ベルガモ記
イタリー側の村に降りたところで、アオスタ行きのバスを待っていたわたしたちは、外国婦人と連れだった、日本の青年T君にめぐり会った。ミラノ近くのベルガモの町まで車で帰るところだから、いっしょに乗せて行ってくれるという。T君の親切のおかげで、わたしたちはフォルクスワーゲンに乗ってアルプスのイタリー側の谷間──アオスタの谷間をくだることになった。
クルマを運転するのはT君の奥さんでスイス婦人のコリエンさんである。T君夫妻ははためにも仲むつまじく、スペイン語で話しあっている。T君はスペインのバルセロナで、建築関係の仕事についていて、いまバカンスで、コリエンさんの両親の住んでいるベルガモの町に来ているのだという。

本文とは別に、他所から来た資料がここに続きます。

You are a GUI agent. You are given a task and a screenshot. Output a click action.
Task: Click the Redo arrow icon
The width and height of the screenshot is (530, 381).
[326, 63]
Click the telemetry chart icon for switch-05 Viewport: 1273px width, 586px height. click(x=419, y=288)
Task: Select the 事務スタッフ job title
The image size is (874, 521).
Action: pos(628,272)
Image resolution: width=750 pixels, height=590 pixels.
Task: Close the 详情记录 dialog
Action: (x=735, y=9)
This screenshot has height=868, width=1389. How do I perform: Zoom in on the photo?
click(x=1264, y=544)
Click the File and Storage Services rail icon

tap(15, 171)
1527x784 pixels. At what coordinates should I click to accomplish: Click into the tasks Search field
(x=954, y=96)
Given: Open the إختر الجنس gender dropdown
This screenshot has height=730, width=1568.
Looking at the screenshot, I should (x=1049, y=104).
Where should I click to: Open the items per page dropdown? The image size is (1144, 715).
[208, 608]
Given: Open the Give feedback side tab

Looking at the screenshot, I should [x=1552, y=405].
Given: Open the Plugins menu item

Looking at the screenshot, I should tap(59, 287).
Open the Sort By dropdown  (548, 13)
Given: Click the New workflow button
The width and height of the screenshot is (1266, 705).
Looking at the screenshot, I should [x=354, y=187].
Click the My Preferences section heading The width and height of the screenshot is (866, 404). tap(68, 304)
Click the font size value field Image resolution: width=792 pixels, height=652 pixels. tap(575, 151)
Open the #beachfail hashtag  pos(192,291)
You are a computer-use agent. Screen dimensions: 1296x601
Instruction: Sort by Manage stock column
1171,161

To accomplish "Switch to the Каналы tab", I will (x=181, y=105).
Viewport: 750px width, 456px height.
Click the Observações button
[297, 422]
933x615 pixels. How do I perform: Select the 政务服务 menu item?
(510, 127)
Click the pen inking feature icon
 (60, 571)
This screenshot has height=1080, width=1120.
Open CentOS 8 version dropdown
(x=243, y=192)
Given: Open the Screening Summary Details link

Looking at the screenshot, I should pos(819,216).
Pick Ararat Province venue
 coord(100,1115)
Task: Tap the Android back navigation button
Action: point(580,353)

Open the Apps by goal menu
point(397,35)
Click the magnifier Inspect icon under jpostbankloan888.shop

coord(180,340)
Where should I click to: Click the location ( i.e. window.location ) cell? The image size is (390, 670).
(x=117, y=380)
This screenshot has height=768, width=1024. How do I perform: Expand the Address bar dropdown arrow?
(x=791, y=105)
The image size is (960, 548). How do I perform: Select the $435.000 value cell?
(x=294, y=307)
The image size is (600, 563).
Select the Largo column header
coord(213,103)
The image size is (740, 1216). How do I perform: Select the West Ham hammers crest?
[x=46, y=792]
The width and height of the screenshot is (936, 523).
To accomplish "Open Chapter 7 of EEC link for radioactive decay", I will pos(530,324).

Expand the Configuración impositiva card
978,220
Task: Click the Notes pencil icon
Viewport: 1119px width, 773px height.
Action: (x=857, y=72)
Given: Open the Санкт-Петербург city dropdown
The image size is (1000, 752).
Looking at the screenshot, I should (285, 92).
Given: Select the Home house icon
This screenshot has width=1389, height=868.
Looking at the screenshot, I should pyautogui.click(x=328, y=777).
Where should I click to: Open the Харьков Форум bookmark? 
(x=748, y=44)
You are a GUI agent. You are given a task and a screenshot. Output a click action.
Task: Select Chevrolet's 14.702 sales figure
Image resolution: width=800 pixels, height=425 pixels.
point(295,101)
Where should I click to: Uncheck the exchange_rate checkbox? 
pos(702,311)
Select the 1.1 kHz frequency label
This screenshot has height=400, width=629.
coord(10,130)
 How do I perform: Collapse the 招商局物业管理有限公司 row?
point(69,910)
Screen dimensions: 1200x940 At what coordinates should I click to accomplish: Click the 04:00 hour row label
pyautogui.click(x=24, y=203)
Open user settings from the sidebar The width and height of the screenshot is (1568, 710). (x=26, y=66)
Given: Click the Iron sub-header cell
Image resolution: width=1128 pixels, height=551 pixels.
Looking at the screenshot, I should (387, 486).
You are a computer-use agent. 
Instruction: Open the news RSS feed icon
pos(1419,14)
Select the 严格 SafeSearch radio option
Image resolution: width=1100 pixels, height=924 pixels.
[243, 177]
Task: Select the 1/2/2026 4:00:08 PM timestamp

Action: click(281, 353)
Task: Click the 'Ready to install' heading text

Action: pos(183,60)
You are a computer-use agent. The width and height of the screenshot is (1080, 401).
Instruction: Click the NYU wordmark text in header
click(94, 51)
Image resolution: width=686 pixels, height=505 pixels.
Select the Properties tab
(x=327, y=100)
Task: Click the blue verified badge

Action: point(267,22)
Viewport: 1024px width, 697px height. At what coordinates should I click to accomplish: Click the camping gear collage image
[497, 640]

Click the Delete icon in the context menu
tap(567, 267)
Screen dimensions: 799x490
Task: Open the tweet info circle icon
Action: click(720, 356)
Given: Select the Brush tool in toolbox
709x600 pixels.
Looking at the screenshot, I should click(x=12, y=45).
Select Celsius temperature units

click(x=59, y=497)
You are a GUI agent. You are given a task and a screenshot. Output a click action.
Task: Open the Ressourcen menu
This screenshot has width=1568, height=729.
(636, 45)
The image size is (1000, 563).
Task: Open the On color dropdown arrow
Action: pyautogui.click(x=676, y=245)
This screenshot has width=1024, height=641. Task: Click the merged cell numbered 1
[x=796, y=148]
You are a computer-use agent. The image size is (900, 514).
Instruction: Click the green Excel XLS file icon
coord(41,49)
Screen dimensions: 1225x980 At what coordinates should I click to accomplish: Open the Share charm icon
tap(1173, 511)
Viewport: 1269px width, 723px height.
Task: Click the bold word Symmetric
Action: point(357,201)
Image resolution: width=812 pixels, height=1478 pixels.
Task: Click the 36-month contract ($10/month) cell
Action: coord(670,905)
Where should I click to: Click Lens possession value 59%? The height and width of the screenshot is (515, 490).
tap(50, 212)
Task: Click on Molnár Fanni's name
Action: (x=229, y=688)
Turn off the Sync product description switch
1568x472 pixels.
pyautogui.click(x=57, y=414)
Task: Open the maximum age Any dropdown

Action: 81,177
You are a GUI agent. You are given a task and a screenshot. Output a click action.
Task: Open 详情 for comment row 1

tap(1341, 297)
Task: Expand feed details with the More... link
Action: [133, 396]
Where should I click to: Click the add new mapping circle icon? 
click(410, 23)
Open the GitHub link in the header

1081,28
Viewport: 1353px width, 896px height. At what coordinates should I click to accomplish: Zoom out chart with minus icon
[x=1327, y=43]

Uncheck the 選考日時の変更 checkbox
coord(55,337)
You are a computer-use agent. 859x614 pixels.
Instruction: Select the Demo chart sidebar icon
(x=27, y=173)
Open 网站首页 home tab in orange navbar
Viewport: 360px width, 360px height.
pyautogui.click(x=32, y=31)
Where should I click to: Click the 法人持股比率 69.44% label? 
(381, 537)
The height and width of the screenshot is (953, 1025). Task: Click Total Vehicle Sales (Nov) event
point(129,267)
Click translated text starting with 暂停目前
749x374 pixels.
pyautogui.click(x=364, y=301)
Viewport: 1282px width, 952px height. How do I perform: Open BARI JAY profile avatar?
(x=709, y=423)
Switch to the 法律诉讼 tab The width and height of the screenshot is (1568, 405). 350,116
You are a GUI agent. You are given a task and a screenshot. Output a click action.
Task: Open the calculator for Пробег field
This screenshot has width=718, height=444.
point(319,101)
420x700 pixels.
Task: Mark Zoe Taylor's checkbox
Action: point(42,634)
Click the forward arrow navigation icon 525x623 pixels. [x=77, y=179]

車はアオスタの谷間を疾走する。モン・ブラン山塊がとてつもなくスケールが大きいだけあって、この谷間もひろく大きい。舗装した道路が、ゆるやかな傾斜で、谷のまんなかを、ロンバルディア平原めざして伸びている。ときおり、アルプスの雪どけ水をはこぶ、水量のゆたかなバルテオ川が見える。モン・ブランに通ずるこの幹線道路が、ほとんどがらがらである。観光バスや貸切バス、自家用車などで数珠つなぎに埋まっている日本アルプスの幹線道路をわたしは思い出した。ときたま先行するトラックなどを追い越して、車は快適に走る。谷の両側からせり出した小高い丘というか、尾根尻とでもいうか、そういうところには、中世のものらしい古い城趾が立っている。もう崩れさって、塔だけがわずかに残っているものもあれば、まだみごとな城砦の姿をとどめているものもある。国はちがうが、ウイリアム・テルの物語などがおのずと思い浮んでくる。